[London] Cantonese dinner at New Mayflower - NOW CLOSED

I was lucky to have a get-together with UK-based Singaporean foodies at the New Mayflower restaurant in Chinatown last Sunday. Most of them were actually my fellow Makanmatas (Singapore-speak for “food police”) for Makansutra, Singapore’s definitive street food guide, before they re-settled in the UK in recent years. One lady in our dinner party actually said that she had her wedding dinner reception at the “old” Mayflower back in the early 1970s, when it was at another location along Shaftesbury Avenue!

Anyway, dinner with a visitors from Singapore is always an excuse for them to get-together in a noisy Chinatown restaurant for a raucous reunion of sorts. Actually, New Mayflower has been a family favourite of mine since the 1980s - although my association with the restaurant did not extend that far back as the other lady’s.
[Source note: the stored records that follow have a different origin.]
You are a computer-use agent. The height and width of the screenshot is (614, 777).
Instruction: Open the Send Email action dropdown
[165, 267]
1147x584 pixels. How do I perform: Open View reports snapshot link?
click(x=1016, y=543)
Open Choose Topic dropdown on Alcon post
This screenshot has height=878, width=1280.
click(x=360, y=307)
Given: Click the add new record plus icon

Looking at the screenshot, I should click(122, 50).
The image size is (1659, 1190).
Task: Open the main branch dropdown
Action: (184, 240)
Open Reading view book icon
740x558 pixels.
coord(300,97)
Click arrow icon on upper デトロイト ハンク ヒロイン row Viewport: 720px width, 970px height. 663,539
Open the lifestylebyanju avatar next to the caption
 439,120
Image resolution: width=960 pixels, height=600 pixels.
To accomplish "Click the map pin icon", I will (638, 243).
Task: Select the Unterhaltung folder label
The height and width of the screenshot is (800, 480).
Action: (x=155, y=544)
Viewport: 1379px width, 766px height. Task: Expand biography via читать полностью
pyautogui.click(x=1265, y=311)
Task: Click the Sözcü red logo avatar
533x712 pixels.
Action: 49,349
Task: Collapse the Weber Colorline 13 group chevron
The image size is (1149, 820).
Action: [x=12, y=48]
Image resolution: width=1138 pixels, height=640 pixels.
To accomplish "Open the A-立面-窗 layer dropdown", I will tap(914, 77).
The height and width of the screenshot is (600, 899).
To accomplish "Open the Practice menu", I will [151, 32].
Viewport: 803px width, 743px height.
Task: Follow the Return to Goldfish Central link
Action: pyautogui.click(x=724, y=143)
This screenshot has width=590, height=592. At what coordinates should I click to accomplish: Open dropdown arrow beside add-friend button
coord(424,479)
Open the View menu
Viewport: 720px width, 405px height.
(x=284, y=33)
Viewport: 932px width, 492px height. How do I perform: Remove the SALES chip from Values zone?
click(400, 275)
But I do have fond memories of numerous family meals we had in there - and some with dear aunties or uncles who are no longer around.

New Mayflower’s hors d’oeuvres, which they serve as we’re perusing the menu, would have raised eyebrows even in Singapore: boiled squid, braised duck-wings and wedges of soy-braised hard-boiled egg.

What we had:

  1. Double-boiled pork & winter-melon soup with herbs. Very good - tasted exactly like the home-brewed broths we make at home. Sheer comfort food for most Cantonese folks. Though most Singaporeans are largely Hokkien (Fujianese) or Teochew (Chaozhou), we are familiar enough with Cantonese home-cooking to really enjoy this.

  2. Braised intestines with chilli-peppers. Not my cup of tea, but specially requested by a couple of my fellow diners - and since all dishes are to be shared communally, Chinese-style, I had a taste of this: very well-cooked - the pig’s intestines were boiled, deep-fried, then stir-fried with salt, pepper, dried chillis beansprouts, basil and chives. I won’t be ordering this again if I come myself, but a perfectly turned-out dish for pig intestine-lovers.

  3. Chinese spinach with 3 types of eggs. One of my favourite vegetable dishes anywhere - braised Chinese spinach with fresh hen’s egg, salted duck’s egg and century egg. A Cantonese classic and done pretty well here.

  4. Braised beef brisket with radish. Warm, earthy dish which, though much-enjoyed by my fellow diners that evening, was really below-par. The Chinese herb content has been dialled down tremendously, compared to the wonderful renditions one can get from virtually anywhere in Hong Kong. Avoid.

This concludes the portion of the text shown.